> [The problem]: Print exactly the line that contains "Screen dimensions: 785x2576", then every following line through the end of the material; include nothing else and no pictures.
+++
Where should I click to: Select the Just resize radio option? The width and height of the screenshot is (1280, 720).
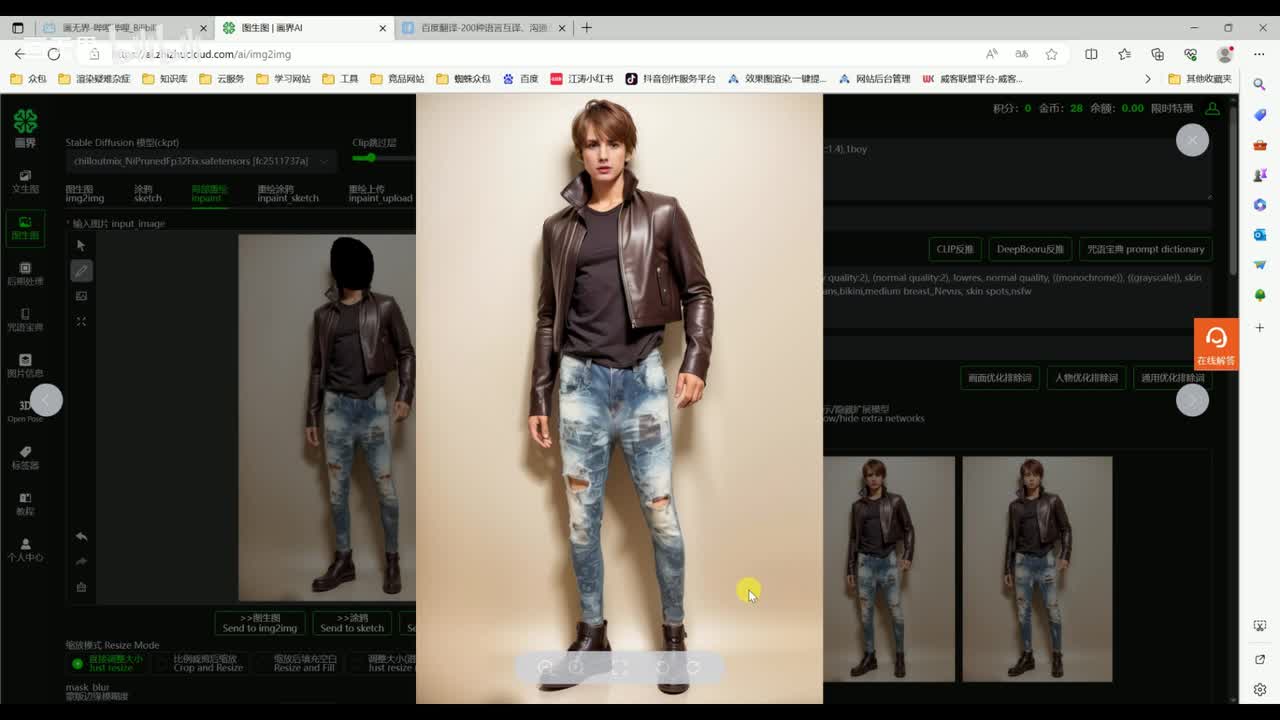(78, 663)
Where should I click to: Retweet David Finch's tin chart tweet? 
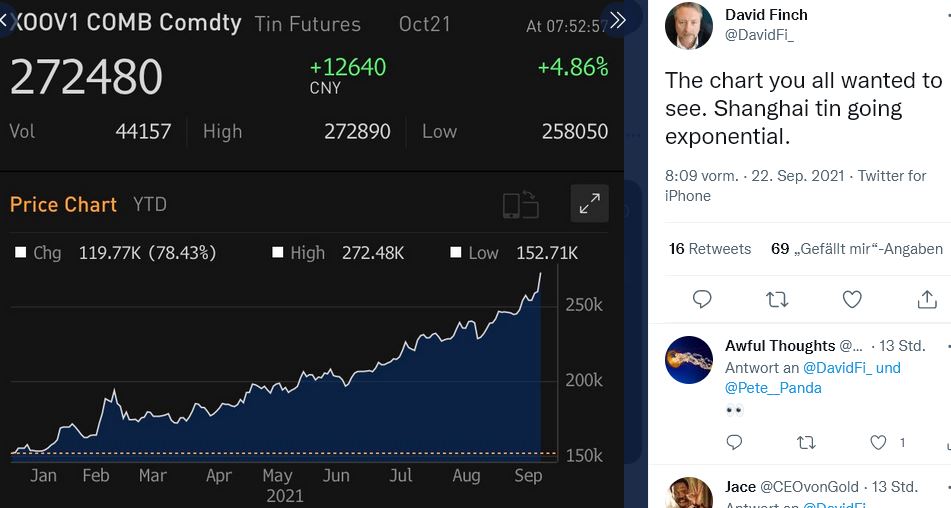(x=777, y=299)
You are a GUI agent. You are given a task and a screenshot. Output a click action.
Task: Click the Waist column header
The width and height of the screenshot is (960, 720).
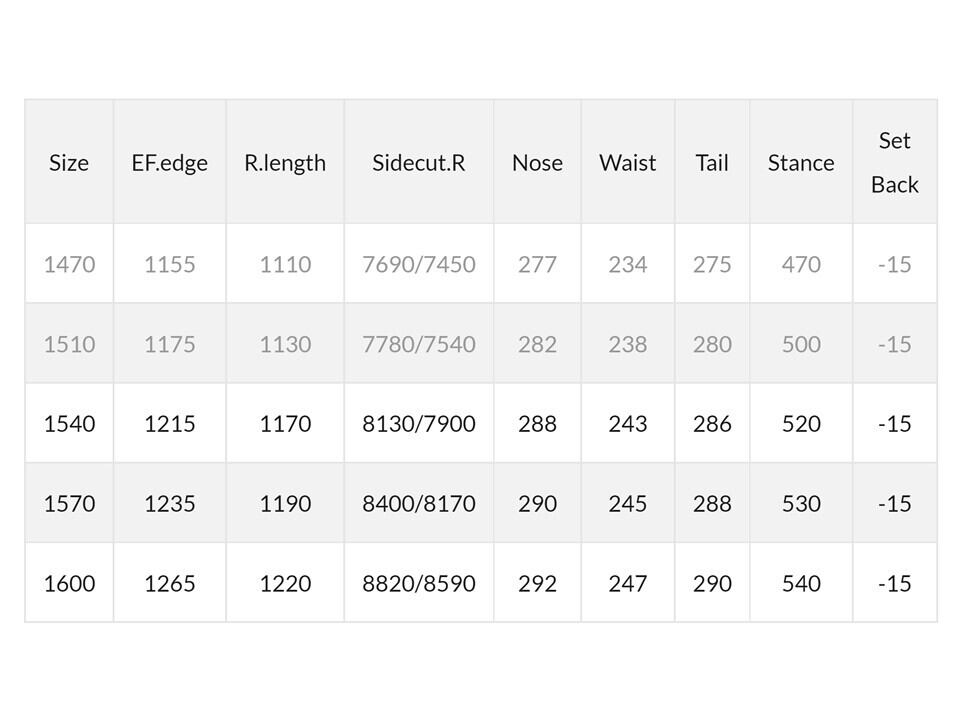click(628, 162)
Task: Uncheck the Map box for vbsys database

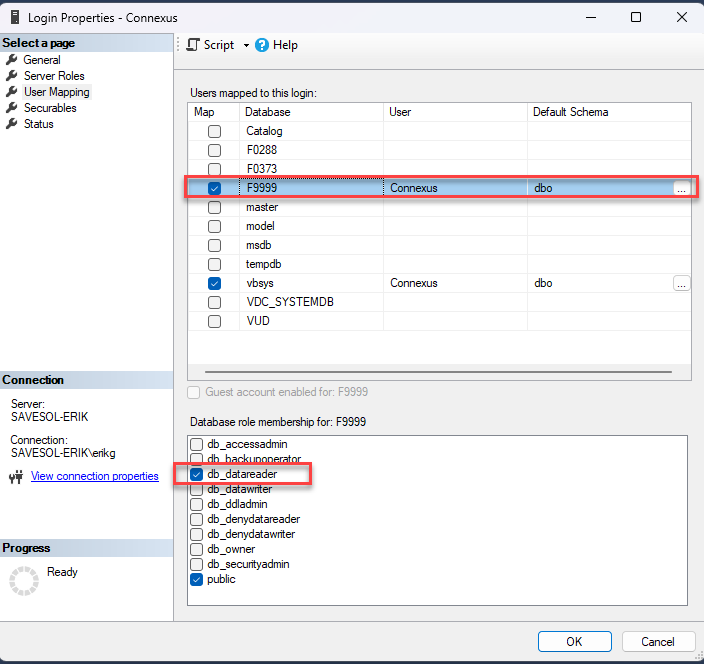Action: [214, 283]
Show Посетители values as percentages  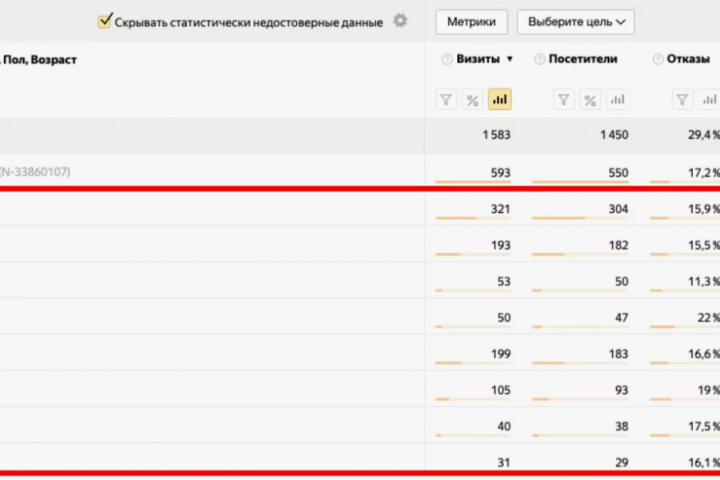[x=591, y=100]
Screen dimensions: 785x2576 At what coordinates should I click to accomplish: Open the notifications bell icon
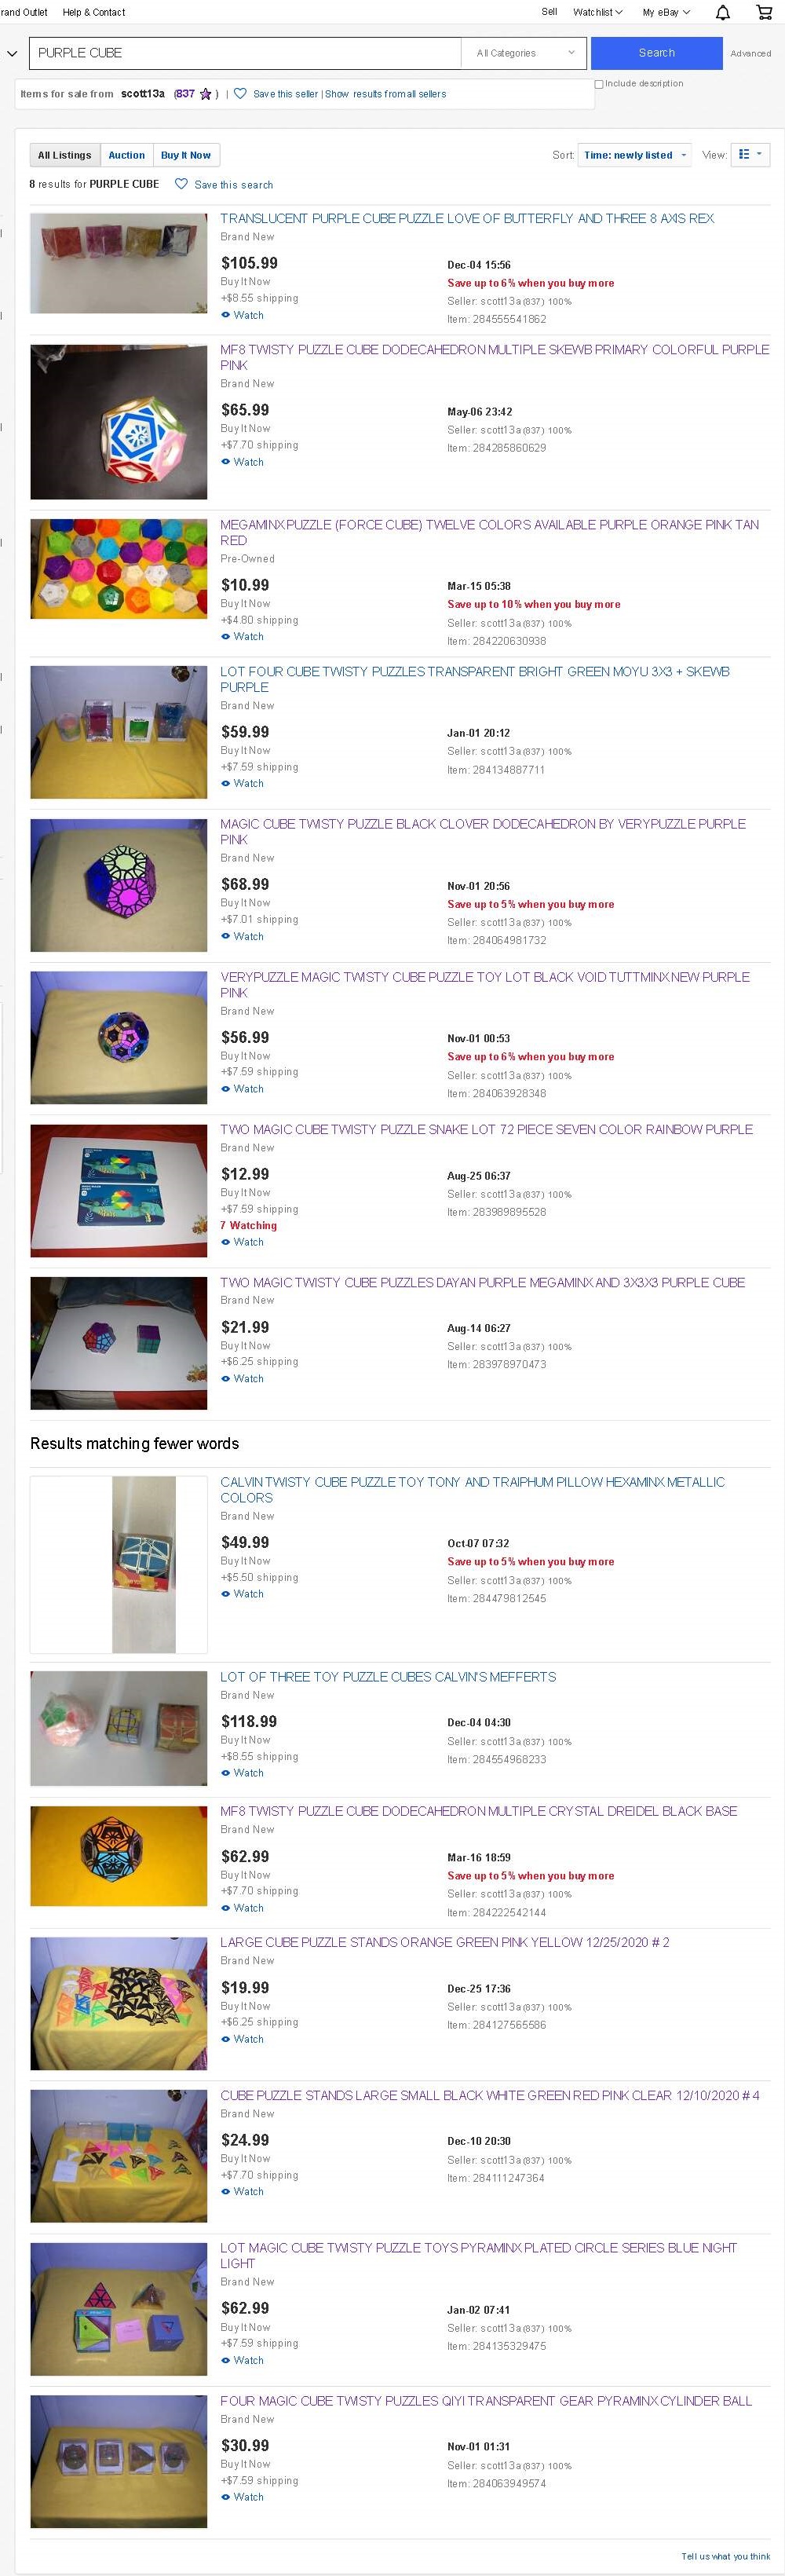pos(723,12)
+++
> [Answer below]:
Screen dimensions: 785x2576 At what coordinates should I click to accomplish: Open the notifications bell icon
pos(723,12)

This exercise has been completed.